* _Task directions_: Return the records that follow unaltered. Omit every picture.

* _Extracted information_:
:::

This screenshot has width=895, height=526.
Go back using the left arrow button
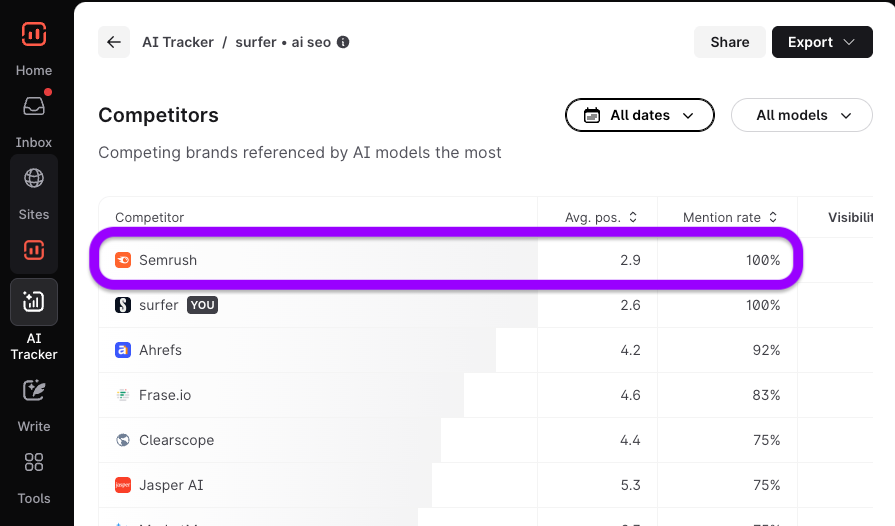pyautogui.click(x=114, y=42)
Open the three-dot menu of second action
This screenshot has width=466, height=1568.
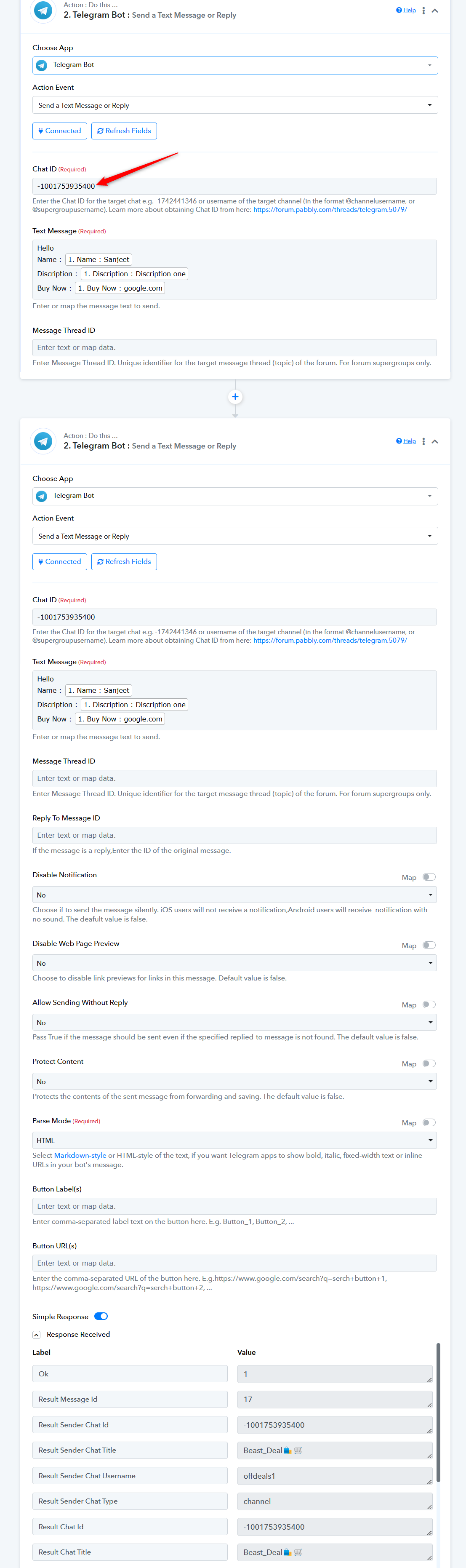click(x=423, y=441)
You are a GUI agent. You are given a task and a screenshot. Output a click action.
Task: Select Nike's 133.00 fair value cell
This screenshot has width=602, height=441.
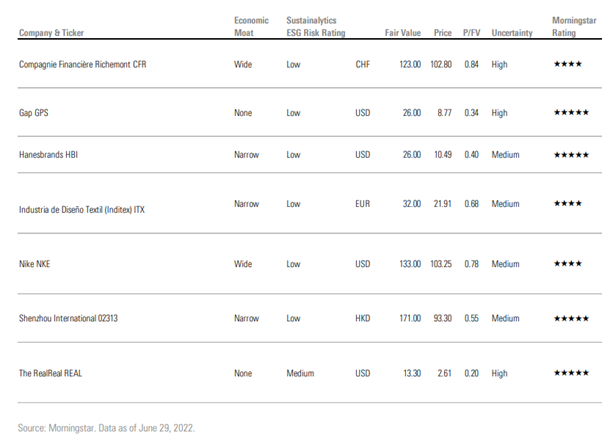click(409, 264)
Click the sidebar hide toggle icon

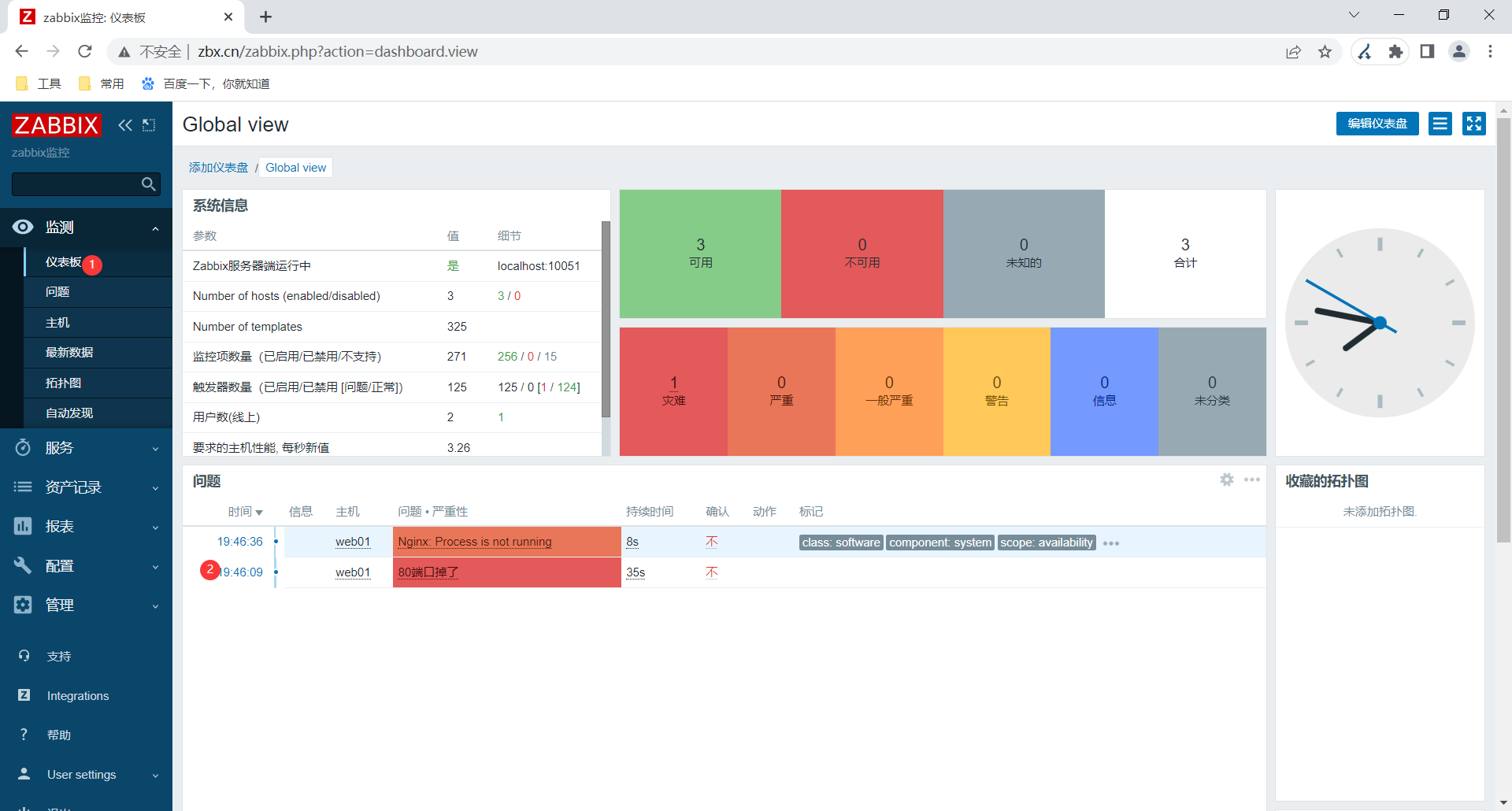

:::

* _Response area_:
This screenshot has width=895, height=526.
Go back using the left arrow button
pyautogui.click(x=114, y=42)
Open the three-dot menu of second action
This screenshot has width=466, height=1568.
click(x=423, y=441)
You are a GUI agent. You are given a task and a screenshot. Output a click action.
Task: Select Nike's 133.00 fair value cell
This screenshot has width=602, height=441.
click(409, 264)
Click the sidebar hide toggle icon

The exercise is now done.